- **REQUIRED ACTIONS**:
1 - In the foster care article, for how many years has Buckhorn maintained its community-based services office in Richmond?
2 - Translate this sentence from the foster care article into Spanish: "Some 7,000 Kentucky children live in “out-of-home settings,” according to statistics from Buckhorn Children and Family Services."

- **TEXT BLOCK**:
---
Monday, January 29, 2007

7,000 Kentucky children in foster care

Foster care providers getting squeezed
Robinson, Bill. Richmond Register, Jan. 27, 2007.

Some 7,000 Kentucky children live in “out-of-home settings,” according to statistics from Buckhorn Children and Family Services.

“Unfortunately, the number of children removed from homes where they have been neglected or abused continues to rise,” said Robin Gabbard, spokesperson for Buckhorn Services, a mission of the Presbyterian Church USA.

Buckhorn, which serves special needs children in the eastern half of the state, provides “treatment foster care” in four Central Kentucky counties from a “community-based services office” that it has maintained in Richmond for 10 years.

As the cost of caring for the growing number of children removed from unsafe homes has increased, state payments to non-profit organizations that sponsor “treatment foster homes” has not increased in six years, Gabbard said.
---
- **EXERCISE DATA**:

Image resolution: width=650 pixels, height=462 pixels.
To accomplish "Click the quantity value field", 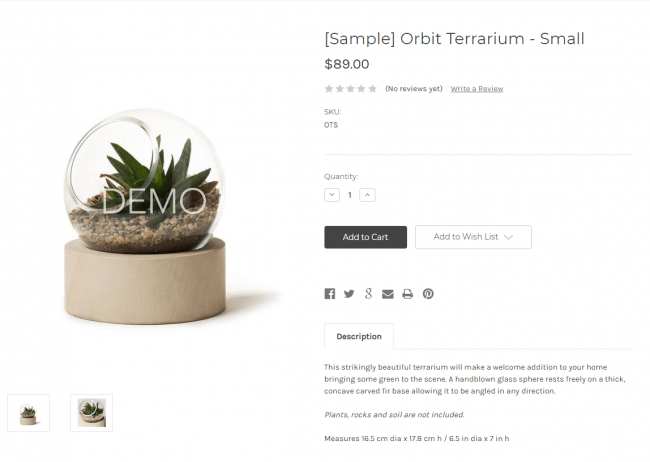I will click(350, 195).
---
- **ANSWERS PROVIDED**:
1 - 10 years

2 - Unos 7.000 niños de Kentucky viven en «entornos fuera del hogar», según estadísticas de Buckhorn Children and Family Services.